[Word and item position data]
++++++++

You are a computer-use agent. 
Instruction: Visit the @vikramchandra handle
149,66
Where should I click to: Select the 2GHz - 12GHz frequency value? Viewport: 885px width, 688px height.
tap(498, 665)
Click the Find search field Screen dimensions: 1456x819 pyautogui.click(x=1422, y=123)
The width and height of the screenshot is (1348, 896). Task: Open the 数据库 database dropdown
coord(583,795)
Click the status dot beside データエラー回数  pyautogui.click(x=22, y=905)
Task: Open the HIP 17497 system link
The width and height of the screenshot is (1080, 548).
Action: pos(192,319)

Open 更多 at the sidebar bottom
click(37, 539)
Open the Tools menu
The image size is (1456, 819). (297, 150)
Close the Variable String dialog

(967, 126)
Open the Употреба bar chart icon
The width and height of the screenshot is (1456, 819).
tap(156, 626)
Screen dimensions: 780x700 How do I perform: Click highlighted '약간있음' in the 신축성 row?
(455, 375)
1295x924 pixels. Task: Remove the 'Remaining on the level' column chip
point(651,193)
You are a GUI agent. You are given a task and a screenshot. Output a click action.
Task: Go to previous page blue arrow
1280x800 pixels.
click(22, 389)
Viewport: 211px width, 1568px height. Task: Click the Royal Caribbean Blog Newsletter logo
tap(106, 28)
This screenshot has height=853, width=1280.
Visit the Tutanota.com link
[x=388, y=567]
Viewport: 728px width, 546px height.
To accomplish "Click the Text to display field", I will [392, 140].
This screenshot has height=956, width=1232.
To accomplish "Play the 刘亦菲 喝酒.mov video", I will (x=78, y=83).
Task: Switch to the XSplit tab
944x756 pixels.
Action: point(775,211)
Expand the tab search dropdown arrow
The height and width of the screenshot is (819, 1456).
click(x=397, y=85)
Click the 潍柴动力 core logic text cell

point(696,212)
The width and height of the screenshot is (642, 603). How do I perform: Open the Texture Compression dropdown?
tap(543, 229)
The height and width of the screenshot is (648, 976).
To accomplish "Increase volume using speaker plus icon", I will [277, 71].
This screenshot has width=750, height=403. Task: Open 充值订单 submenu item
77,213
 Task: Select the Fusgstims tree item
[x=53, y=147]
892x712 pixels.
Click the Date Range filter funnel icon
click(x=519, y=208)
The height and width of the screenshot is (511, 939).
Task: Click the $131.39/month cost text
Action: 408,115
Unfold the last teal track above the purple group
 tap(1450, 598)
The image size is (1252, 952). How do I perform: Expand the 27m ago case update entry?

++++++++

:: Work to be completed ::
Pull every row above onto the page again, keeping each line unchanged.

:: Finished answer ::
You are a computer-use agent. 
Instruction: Visit the @vikramchandra handle
149,66
Where should I click to: Select the 2GHz - 12GHz frequency value? Viewport: 885px width, 688px height.
tap(498, 665)
Click the Find search field Screen dimensions: 1456x819 pyautogui.click(x=1422, y=123)
The width and height of the screenshot is (1348, 896). Task: Open the 数据库 database dropdown
coord(583,795)
Click the status dot beside データエラー回数  pyautogui.click(x=22, y=905)
Task: Open the HIP 17497 system link
The width and height of the screenshot is (1080, 548).
Action: pos(192,319)

Open 更多 at the sidebar bottom
click(37, 539)
Open the Tools menu
The image size is (1456, 819). (297, 150)
Close the Variable String dialog

(967, 126)
Open the Употреба bar chart icon
The width and height of the screenshot is (1456, 819).
tap(156, 626)
Screen dimensions: 780x700 How do I perform: Click highlighted '약간있음' in the 신축성 row?
(455, 375)
1295x924 pixels. Task: Remove the 'Remaining on the level' column chip
point(651,193)
You are a GUI agent. You are given a task and a screenshot. Output a click action.
Task: Go to previous page blue arrow
1280x800 pixels.
click(22, 389)
Viewport: 211px width, 1568px height. Task: Click the Royal Caribbean Blog Newsletter logo
tap(106, 28)
This screenshot has height=853, width=1280.
Visit the Tutanota.com link
[x=388, y=567]
Viewport: 728px width, 546px height.
To accomplish "Click the Text to display field", I will [392, 140].
This screenshot has height=956, width=1232.
To accomplish "Play the 刘亦菲 喝酒.mov video", I will (x=78, y=83).
Task: Switch to the XSplit tab
944x756 pixels.
Action: point(775,211)
Expand the tab search dropdown arrow
The height and width of the screenshot is (819, 1456).
click(x=397, y=85)
Click the 潍柴动力 core logic text cell

point(696,212)
The width and height of the screenshot is (642, 603). How do I perform: Open the Texture Compression dropdown?
tap(543, 229)
The height and width of the screenshot is (648, 976).
To accomplish "Increase volume using speaker plus icon", I will [277, 71].
This screenshot has width=750, height=403. Task: Open 充值订单 submenu item
77,213
 Task: Select the Fusgstims tree item
[x=53, y=147]
892x712 pixels.
Click the Date Range filter funnel icon
click(x=519, y=208)
The height and width of the screenshot is (511, 939).
Task: Click the $131.39/month cost text
Action: 408,115
Unfold the last teal track above the purple group
 tap(1450, 598)
The image size is (1252, 952). How do I perform: Expand the 27m ago case update entry?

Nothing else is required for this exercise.